### Questions on the material
• A. In the passage on carbon fiber grids in precast wall panels, what is the typical R-value range for carbon fiber panels?
• B. Continue the passage on carbon fiber grids in precast wall panels from its final sentence.

### Passage provided
━━━━━━━━━━━━━━━━
The use of carbon fiber grids allows for significantly improved thermal performance because the grids help prevent the inter-wythe transfer of heat or cold. As a result, the insulation between the wythes can deliver at or near 100 percent of its rated performance without the hot spots or cold spots typically found with thermally conductive metal trusses or connectors. Rvalues can reach 37; however, the typical range for carbon fiber panels is from 11 to 16, which is about 25 percent better than conventional precast sandwich wall panels. Building owners can benefit from corresponding energy savings and a smaller initial investment in HVAC equipment. In applications such as food storage or warehousing, the thermally efficient panels also help ensure a constant temperature profile and maintain the integrity of stored products.

A second important advantage of the carbon grid is that it provides continuous shear transfer. This eliminates the secondary moments that can cause cracking in panels with solid zones that concentrate shear transfer at a few places along the length of the panel.
━━━━━━━━━━━━━━━━
### Source material
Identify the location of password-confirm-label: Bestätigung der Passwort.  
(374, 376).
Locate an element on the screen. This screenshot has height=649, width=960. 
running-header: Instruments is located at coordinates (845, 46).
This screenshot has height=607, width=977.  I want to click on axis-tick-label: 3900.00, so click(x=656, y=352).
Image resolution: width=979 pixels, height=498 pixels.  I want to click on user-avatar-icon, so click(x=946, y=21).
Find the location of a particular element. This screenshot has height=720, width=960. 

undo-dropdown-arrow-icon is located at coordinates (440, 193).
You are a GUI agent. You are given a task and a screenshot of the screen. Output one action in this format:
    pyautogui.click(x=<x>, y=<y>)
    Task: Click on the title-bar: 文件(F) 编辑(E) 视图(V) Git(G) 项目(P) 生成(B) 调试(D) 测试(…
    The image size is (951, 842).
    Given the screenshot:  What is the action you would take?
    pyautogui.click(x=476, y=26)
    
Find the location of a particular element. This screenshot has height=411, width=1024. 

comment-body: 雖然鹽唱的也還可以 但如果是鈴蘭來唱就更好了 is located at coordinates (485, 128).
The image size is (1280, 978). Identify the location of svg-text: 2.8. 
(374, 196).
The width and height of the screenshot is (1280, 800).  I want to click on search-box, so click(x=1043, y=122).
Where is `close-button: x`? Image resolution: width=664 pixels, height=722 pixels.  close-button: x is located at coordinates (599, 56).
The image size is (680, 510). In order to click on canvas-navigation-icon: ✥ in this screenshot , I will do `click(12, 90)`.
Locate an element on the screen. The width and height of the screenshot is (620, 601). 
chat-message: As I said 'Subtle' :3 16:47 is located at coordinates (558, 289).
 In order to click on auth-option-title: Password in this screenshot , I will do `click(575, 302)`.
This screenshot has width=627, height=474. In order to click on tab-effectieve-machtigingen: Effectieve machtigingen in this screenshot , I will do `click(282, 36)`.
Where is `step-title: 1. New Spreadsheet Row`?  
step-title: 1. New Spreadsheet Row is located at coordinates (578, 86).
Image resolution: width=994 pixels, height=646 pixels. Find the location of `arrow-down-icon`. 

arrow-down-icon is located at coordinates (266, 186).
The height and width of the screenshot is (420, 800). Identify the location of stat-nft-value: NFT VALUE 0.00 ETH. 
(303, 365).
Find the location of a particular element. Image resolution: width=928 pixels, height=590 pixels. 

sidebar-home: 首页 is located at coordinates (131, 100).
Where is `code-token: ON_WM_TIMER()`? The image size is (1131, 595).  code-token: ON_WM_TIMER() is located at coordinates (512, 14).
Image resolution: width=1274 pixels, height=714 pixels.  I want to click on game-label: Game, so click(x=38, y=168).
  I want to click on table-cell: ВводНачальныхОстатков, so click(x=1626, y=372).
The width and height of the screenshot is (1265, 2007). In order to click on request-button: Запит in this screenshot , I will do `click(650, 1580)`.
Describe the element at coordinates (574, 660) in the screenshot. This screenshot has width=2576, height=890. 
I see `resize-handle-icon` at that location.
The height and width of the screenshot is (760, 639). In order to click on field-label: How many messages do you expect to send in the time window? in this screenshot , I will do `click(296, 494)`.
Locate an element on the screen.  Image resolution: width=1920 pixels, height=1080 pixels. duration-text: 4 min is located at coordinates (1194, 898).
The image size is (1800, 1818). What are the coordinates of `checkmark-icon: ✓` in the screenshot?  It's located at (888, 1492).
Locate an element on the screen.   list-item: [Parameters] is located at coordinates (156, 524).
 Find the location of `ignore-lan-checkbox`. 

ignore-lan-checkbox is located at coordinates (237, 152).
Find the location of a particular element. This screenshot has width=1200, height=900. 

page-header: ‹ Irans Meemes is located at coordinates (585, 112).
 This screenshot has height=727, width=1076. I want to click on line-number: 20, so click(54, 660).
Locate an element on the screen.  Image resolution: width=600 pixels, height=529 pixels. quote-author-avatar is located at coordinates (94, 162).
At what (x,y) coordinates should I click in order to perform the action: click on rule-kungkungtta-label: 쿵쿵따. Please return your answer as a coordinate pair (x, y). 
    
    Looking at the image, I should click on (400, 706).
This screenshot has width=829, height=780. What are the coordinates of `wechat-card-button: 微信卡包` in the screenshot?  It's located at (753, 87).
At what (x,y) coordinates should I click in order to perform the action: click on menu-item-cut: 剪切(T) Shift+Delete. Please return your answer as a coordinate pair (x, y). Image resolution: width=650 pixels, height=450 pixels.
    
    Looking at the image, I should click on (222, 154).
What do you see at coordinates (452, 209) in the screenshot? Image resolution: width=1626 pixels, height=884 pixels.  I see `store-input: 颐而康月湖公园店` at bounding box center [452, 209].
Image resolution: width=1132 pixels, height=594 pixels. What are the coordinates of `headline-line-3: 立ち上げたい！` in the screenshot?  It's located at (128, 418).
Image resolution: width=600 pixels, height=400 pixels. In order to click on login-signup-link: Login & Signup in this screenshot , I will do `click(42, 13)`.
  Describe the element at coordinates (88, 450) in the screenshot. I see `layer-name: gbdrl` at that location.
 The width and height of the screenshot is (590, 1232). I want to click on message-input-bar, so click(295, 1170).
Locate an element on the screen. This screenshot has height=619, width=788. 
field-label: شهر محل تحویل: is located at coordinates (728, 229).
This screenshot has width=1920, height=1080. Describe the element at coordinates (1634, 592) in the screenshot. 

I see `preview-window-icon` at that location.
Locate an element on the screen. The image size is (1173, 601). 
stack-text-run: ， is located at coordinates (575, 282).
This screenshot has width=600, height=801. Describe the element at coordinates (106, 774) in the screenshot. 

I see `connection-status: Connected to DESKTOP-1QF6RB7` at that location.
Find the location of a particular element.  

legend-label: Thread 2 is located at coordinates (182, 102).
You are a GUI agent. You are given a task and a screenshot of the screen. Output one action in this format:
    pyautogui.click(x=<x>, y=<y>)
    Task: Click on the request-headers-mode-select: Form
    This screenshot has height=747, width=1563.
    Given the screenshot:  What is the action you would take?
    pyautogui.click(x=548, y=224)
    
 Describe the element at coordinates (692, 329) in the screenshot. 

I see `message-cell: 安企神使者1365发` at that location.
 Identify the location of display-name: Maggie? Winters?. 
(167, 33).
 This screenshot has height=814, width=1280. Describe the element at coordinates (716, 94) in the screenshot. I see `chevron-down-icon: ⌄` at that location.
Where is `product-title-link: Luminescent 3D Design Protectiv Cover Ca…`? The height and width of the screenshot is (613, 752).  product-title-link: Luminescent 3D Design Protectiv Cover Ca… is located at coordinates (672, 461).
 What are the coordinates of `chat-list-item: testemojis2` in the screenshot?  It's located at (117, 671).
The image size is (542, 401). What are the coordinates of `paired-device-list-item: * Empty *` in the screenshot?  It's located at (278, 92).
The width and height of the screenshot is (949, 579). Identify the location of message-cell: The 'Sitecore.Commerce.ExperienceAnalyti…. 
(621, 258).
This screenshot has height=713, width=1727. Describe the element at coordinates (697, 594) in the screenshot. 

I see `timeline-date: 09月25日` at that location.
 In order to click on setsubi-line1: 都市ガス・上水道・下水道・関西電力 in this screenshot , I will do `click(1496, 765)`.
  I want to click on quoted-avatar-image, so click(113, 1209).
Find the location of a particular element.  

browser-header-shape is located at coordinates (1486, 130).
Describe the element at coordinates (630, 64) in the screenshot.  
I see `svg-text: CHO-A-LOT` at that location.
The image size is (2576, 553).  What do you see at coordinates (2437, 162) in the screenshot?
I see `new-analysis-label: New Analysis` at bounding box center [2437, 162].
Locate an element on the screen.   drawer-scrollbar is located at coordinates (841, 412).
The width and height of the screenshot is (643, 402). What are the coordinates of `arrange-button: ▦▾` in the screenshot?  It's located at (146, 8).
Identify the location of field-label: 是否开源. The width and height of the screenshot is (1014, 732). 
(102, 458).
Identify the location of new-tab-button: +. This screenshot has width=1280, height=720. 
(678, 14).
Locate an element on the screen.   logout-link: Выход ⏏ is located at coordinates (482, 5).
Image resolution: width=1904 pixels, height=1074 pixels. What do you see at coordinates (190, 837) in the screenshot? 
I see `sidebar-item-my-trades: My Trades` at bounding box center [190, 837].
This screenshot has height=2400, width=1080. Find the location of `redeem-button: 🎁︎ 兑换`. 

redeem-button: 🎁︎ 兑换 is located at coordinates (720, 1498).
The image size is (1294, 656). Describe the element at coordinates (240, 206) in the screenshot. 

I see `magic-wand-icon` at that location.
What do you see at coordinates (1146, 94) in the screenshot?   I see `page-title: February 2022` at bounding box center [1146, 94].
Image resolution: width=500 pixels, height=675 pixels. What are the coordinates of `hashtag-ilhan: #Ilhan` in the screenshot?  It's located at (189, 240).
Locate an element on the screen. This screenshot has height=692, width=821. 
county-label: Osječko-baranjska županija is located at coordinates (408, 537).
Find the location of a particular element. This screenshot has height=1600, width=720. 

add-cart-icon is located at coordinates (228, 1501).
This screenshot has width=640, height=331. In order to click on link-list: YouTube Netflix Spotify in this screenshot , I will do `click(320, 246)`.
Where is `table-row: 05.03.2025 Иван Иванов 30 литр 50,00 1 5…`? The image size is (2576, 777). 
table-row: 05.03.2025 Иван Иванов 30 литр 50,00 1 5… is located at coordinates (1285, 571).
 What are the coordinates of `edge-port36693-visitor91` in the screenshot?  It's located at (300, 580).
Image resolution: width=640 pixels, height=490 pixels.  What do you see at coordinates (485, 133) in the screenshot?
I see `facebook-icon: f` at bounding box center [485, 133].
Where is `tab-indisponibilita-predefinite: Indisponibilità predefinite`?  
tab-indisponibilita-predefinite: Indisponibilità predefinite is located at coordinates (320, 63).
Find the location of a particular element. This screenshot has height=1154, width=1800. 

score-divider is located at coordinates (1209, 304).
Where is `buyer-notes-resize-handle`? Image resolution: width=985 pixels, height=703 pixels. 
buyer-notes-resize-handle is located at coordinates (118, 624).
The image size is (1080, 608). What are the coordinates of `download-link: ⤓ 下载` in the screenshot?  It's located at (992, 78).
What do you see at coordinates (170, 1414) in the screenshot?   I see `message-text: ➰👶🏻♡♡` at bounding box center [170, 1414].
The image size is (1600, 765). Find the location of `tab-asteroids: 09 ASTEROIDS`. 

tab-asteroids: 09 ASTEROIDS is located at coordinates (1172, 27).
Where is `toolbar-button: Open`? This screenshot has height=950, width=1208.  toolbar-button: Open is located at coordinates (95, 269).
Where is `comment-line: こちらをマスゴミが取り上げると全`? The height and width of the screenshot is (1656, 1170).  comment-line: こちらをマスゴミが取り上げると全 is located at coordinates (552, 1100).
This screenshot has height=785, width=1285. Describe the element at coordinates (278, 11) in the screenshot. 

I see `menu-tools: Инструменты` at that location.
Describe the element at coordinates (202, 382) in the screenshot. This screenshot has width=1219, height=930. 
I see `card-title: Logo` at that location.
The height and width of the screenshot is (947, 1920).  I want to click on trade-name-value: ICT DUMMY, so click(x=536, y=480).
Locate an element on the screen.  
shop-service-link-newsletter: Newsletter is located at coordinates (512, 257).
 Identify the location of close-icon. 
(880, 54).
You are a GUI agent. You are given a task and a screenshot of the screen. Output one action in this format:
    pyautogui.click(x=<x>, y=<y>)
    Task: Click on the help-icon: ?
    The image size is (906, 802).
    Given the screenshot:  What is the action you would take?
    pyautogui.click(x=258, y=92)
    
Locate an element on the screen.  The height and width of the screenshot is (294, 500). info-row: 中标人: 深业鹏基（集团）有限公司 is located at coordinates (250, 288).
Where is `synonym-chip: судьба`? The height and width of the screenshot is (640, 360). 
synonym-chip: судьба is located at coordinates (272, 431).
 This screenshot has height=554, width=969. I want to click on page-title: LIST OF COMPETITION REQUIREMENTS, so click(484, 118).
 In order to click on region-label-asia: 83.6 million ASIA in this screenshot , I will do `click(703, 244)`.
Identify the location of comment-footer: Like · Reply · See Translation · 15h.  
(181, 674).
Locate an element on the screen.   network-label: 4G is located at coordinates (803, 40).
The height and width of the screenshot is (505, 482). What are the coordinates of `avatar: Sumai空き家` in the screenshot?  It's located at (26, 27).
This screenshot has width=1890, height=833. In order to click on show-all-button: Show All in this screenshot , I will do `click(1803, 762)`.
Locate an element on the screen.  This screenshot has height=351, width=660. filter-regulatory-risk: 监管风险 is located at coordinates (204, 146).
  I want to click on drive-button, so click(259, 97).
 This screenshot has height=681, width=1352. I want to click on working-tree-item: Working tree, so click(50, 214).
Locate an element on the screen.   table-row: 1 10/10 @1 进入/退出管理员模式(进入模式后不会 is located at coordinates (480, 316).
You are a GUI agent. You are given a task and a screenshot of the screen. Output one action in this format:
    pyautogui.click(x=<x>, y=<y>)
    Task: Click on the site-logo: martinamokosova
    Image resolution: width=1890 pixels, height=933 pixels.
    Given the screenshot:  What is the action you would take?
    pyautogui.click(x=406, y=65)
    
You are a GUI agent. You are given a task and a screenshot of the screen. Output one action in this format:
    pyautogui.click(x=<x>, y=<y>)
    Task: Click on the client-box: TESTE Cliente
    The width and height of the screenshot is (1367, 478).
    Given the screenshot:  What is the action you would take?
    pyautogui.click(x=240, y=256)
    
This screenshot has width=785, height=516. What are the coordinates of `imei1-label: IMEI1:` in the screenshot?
━━━━━━━━━━━━━━━━
### Per-task answers
• A. The typical range is from 11 to 16.

• B.
The new face of architectural panels

Though precast concrete architectural panels (or spandrel panels) are a common choice of architects, engineers often need to accommodate load concerns—especially since most designs hang the panels from the building’s steel or concrete superstructure.

Secondary steel reinforcing in precast architectural wall panels requires significant concrete cover to protect it from corrosion that could be caused by water infiltration. Traditional precast panels are usually a minimum of 6 inches thick.

All that concrete adds weight without adding value.

Replacing conventional, secondary steel mesh reinforcement with a noncorrosive, high-strength, resin-bonded carbon fiber grid allows manufacturers to make significantly thinner or lighter precast sections using an innovative back ribbed truss design. (Note that conventional steel rebar or prestressed or post-tensioned strand still is used for primary reinforcing where needed.) This can reduce the weight of architectural panels by more than 60 percent while offering substantially improved corrosion resistance and durability. In addition, the R-value improves because the EPS foam is used as a stay-in-place form for the truss ribs.

The reduced concrete weight of carbon fiber reinforced, precast architectural panels also translate to lower transportation and erection costs. At the same time, improved insulating properties lead to more energy-efficient buildings with lower operating costs. In fact, if pursuing Leadership in Energy and Environmental Design (LEED) certification, carbon fiber reinforced precast panels can contribute 15 to 20 Materials and Resources credits out of the of the 26 necessary for certification.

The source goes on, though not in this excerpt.